DDP at eval stage + DDP metrics #2518

Adel-Moumen · 2024-04-22T10:03:38Z

What does this PR do?

Goal: Add support for distributed metrics inside SpeechBrain.

Why: We are currently running the training set on a distributed system, which significantly reduces training time of SpeechBrain's. However, due to a lack of supported features for distributed metrics, we are performing the evaluation stages (validation & testing) on a single GPU, despite potentially having access to many more.

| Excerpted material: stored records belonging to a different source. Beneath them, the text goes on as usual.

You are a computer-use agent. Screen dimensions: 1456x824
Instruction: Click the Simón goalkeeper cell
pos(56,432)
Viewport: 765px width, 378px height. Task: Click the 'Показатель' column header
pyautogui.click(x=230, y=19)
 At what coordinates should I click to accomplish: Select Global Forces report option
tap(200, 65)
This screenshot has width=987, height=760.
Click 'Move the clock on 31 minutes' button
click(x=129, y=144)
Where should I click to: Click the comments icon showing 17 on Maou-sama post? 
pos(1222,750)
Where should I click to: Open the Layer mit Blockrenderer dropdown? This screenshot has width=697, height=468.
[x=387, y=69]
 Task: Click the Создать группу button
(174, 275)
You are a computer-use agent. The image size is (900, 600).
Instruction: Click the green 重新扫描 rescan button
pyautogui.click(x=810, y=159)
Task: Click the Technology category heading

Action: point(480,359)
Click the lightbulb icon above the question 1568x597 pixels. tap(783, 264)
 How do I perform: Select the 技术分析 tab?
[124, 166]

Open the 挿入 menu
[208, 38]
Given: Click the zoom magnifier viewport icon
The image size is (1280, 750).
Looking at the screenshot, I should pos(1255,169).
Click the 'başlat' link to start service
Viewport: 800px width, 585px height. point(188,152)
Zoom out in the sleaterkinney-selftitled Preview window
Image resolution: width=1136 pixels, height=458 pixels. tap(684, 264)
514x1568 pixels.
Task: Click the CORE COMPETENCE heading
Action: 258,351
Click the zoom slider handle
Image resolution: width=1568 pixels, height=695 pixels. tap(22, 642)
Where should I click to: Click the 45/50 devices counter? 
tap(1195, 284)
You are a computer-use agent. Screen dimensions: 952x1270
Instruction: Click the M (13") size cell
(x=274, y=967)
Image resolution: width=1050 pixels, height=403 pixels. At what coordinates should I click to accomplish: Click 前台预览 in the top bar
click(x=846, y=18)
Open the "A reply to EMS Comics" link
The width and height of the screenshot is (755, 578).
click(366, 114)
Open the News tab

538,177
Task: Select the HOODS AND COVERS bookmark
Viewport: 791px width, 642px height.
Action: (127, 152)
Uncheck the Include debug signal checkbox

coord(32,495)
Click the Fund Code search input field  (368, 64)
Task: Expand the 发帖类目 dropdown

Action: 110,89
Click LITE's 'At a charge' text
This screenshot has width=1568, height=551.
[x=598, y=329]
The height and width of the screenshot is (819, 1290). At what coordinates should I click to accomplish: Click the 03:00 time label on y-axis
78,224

This practice renders SpeechBrain noncompetitive compared to other toolkits because the evaluation inference time is notably slow. Utilizing all available GPUs during testing could significantly reduce the testing time, potentially dividing it by N minus a small constant linked to the communication overhead, where N is the number of GPUs. For example, training a conformer transducer model typically requires 4x GPUs, while we are using only 1 GPU during evaluation stages, which can prolong the process to hours. Leveraging all 4x GPUs can offer a considerable speedup. This pull request (PR) is also part of our efforts to make SpeechBrain an attractive toolkit for "large-scale" training which will need to run evaluation on a tons of data.

How: To achieve this, I introduced various functions to gather tensors/objects across processes. Please refer to the file distributed_metrics.py for a better understanding of the available functions.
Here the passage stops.